On 06/10/2015 01:43 AM, Idan Arye wrote:
On Tuesday, 9 June 2015 at 23:04:41 UTC, Andrei Alexandrescu wrote:
On 6/9/15 3:58 PM, Timon Gehr wrote:
On 06/09/2015 05:28 PM, Andrei Alexandrescu wrote:
Following the use of This in Algebraic
(https://github.com/D-Programming-Language/phobos/pull/3394), we can
apply the same idea to Tuple, thus allowing one to create
self-referential types with ease.
Consider:
// A singly-linked list is payload + pointer to list
alias List(T) = Tuple!(T, This*);
// A binary tree is payload + two children
alias Tree(T) = Tuple!(T, This*, This*);
// or
alias Tree(T) = Tuple!(T, "payload", This*, "left", This*, "right");
// A binary tree with payload only in leaves
alias Tree2(T) = Algebraic!(T, Tuple!(This*, This*));
Is there interest in this?
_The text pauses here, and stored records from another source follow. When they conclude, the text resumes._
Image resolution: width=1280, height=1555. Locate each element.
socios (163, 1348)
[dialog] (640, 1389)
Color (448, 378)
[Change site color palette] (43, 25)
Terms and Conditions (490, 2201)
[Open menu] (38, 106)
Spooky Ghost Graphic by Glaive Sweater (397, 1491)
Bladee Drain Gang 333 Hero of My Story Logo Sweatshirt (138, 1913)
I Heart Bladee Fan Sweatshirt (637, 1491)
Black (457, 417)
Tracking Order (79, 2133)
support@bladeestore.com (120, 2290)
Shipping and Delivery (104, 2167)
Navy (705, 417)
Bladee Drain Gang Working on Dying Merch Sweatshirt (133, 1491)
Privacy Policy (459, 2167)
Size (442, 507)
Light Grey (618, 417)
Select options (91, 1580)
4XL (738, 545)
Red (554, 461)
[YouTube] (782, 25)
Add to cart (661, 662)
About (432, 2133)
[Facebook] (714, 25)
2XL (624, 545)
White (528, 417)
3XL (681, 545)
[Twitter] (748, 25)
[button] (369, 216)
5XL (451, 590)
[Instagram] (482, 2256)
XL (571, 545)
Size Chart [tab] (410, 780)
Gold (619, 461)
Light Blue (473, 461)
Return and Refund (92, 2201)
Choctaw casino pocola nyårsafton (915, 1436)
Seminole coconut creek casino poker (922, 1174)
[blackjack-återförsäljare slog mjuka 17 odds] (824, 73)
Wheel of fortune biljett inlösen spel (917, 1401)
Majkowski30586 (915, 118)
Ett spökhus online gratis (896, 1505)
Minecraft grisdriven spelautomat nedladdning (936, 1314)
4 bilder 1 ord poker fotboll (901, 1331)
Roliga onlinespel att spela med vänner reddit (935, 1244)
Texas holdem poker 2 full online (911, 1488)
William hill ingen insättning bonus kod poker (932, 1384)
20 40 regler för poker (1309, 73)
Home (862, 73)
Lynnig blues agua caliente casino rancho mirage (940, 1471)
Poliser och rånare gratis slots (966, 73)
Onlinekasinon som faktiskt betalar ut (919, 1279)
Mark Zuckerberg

Other application ideas to motivate the
addition?
Andrei
Well, the issue is with this kind of use case:
alias List(T)=Algebraic!(Tuple!(),Tuple!(T,This*));
So a list is either nothing, or a head and a tail. What is the problem
here? -- Andrei
The `This*` here is not mapped to `Algebraic!(Tuple!(),Tuple!(T,This*))`
- it's mapped to the closest containing tuple, `Tuple!(T,This*)`. This
means that the tail is not a list - it's a head and a tail. The list is
either empty or infinite.
Exactly. Probably it was confusing that I used a raw pointer and not
some kind of NonNull!T hack. Non-null was the intention.